本研究通过细胞牵张模型，模拟心房负荷过重对心房产生的机械力学作用，反映心房负荷增加对细胞离子通道的影响，为心房电重构和房颤疾病发生机制提供一定的基础研究依据。

[参 考 文 献]

[1] Heeringa J, van der Kuip DA, Hofman A, et al. Prevalence, incidence and lifetime risk of atrial fibrillation: the Rotterdam study[J]. Eur Heart J, 2006, 27(8):949-953.

[2] Kim SJ, Choisy SC, Barman P, et al. Atrial remodeling and the substrate for atrial fibrillation in rat hearts with elevated afterload[J]. Circ Arrhythm Electrophysiol, 2011, 4(5):761-769.

[3] 邓春玉, 唐承静, 邝素娟, 等. 灯盏花素对大鼠心室肌细胞瞬间外向和内向整流钾电流的影响[J]. 中国病理生理杂志, 2008, 24(1):84-88.

[4] 罗 淋, 刘志琴, 杨 龙, 等. 大鼠乳鼠原代心房肌细胞培养的方法及鉴定[J]. 国际心血管病杂志, 2013, 40(2):112-115.

[5] 杨 龙, 何炯红, 袁正强, 等. 替米沙坦抑制钙调神经磷酸酶调控牵张刺激诱导乳鼠心房肌细胞Cav1.2 mRNA的表达[J]. 贵州医药, 2011, 35(9):771-775.

[6] Saygili E, Rana OR, Saygili E, et al. Losartan prevents stretch-induced electrical remodeling in cultured atrial neonatal myocytes[J]. Am J Physiol Heart Circ Physiol, 2007, 292(6):H2898-H2905.

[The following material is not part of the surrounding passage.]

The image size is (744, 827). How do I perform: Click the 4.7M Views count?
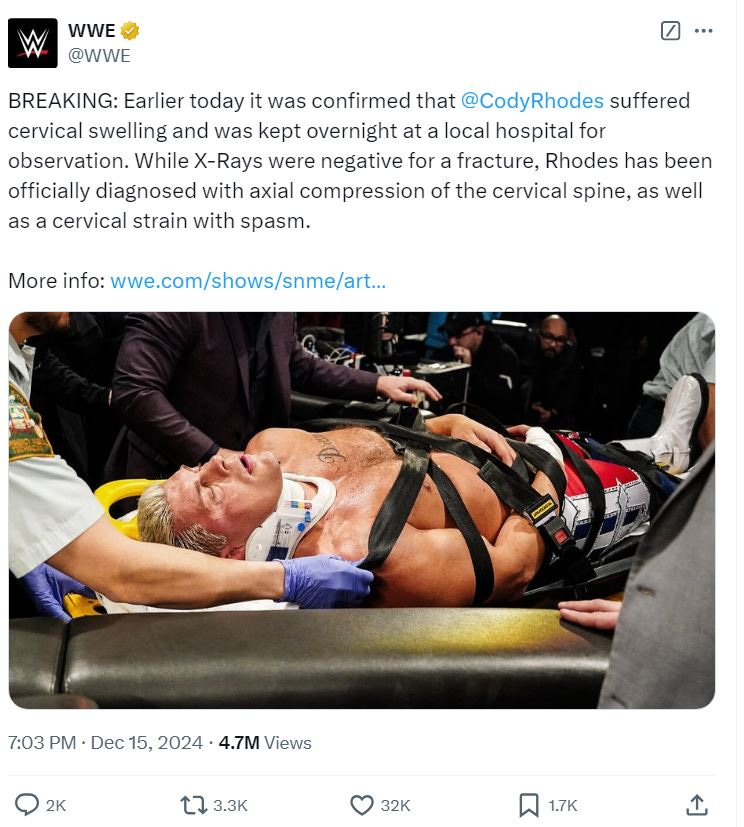[x=265, y=743]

[7] Saygili E, Rana OR, Meyer C, et al. The angiotensin-calcineurin-NFAT pathway mediates stretch-induced up-regulation of matrix metalloproteinases-2/-9 in atrial myocytes[J]. Basic Res Cardiol, 2009, 104(4):435-448.

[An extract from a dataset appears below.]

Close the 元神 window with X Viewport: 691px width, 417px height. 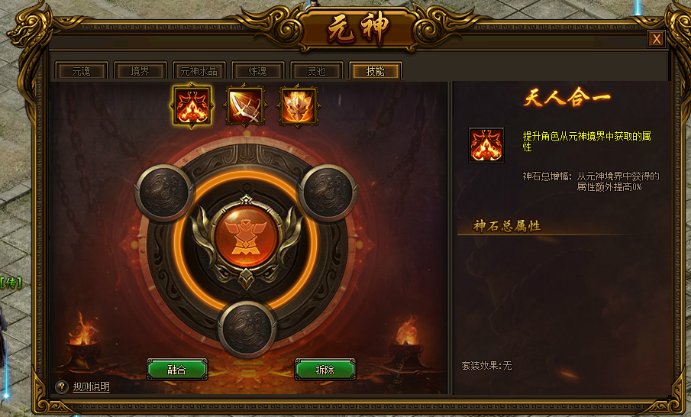(x=656, y=39)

[8] De Jong AM, Maass AH, Oberdorf-Maass SU, et al. Cyclical stretch induces structural changes in atrial myocytes[J]. J Cell Mol Med, 2013, 17(6):743-753.

[9] 王德胜, 黄从新, 郑 文, 等. 心房颤动心房肌细胞短暂外向钾电流的特点[J]. 中国心脏起搏与心电生理杂志, 2001, 1(52):89-91.

[10] 薛玉梅, 吴书林, 邓春玉, 等. 心房颤动患者内向整流性钾电流及Kir2.1 mRNA表达水平的研究[J]. 中国病理生理杂志, 2005, 21(4):707-710.

[11] Wijffels MC, Kirchhof CJ, Dorland R, et al. Atrial fibrillation begets atrial fibrillation: a study in awake chronically instrumented goats[J]. Circulation, 1995, 92(7):1954-1968.